*Work instruction:* When you reach the line containing "Screen dimensions: 907x457" in the entries below, repeat it and each line after it exactly until the entries end.

[Stored items]
□ □ □ □

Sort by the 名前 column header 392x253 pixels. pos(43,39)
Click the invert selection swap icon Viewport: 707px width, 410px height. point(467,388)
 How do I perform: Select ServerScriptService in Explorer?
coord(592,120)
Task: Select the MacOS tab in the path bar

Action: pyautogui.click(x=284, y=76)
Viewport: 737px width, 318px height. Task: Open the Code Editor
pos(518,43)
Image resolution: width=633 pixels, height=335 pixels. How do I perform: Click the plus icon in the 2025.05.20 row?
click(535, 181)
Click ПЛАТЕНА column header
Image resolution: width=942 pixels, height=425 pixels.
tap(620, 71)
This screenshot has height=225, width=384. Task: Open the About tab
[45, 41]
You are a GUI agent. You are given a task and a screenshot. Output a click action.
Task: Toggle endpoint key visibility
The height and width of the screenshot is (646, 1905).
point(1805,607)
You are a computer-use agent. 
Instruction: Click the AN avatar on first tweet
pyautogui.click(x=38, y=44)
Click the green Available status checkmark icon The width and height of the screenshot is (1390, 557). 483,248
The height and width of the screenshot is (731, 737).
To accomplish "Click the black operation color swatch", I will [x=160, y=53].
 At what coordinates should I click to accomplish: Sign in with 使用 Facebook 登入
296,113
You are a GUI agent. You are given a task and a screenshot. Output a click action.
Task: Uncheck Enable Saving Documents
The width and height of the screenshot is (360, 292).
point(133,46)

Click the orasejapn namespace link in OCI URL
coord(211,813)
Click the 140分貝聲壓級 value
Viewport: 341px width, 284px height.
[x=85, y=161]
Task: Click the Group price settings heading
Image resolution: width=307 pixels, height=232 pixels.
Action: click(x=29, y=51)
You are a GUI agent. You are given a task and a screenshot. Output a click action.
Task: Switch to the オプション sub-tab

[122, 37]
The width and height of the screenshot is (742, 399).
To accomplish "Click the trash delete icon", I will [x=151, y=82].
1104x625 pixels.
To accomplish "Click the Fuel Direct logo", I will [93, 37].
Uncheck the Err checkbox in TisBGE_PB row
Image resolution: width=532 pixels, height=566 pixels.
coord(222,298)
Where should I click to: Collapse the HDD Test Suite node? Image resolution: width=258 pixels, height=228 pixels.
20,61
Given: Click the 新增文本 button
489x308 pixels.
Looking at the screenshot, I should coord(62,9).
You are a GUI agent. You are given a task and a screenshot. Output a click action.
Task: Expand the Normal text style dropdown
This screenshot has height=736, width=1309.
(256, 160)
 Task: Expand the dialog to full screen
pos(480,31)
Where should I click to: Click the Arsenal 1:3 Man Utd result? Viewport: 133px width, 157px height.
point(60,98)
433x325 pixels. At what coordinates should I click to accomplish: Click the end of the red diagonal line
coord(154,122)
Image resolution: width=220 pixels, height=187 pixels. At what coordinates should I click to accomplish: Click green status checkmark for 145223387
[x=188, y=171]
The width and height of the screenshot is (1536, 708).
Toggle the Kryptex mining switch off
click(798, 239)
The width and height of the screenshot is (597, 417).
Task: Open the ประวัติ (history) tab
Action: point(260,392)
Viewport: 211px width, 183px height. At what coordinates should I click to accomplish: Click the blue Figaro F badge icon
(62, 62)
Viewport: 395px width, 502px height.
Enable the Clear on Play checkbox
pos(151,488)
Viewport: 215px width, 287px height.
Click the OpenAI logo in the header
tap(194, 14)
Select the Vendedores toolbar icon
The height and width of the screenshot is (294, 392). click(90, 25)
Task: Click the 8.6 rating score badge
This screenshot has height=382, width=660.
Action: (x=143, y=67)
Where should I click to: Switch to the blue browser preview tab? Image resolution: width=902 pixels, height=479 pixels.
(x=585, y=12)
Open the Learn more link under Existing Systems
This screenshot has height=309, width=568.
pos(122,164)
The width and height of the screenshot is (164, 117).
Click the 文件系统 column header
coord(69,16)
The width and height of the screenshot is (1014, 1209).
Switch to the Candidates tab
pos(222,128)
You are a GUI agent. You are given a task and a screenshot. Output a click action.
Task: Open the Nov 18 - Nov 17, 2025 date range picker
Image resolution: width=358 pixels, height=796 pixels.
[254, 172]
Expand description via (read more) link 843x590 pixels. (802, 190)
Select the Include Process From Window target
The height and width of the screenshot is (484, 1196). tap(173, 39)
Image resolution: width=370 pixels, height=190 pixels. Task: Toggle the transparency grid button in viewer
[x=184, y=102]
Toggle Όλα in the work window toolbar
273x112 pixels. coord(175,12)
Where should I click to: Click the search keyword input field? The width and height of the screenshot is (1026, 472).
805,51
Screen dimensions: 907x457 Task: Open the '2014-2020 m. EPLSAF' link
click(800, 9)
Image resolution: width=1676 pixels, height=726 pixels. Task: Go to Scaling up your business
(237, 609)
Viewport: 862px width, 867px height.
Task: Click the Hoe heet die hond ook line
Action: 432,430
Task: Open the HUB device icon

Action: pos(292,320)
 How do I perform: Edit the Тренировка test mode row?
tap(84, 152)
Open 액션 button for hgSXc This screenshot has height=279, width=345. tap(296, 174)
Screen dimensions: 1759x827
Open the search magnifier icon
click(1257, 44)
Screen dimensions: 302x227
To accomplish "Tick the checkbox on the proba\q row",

□ □ □ □

*Answer box:*
Screen dimensions: 907x457 Task: Open the '2014-2020 m. EPLSAF' link
click(800, 9)
Image resolution: width=1676 pixels, height=726 pixels. Task: Go to Scaling up your business
(237, 609)
Viewport: 862px width, 867px height.
Task: Click the Hoe heet die hond ook line
Action: 432,430
Task: Open the HUB device icon

Action: pos(292,320)
 How do I perform: Edit the Тренировка test mode row?
tap(84, 152)
Open 액션 button for hgSXc This screenshot has height=279, width=345. tap(296, 174)
Screen dimensions: 1759x827
Open the search magnifier icon
click(1257, 44)
Screen dimensions: 302x227
To accomplish "Tick the checkbox on the proba\q row",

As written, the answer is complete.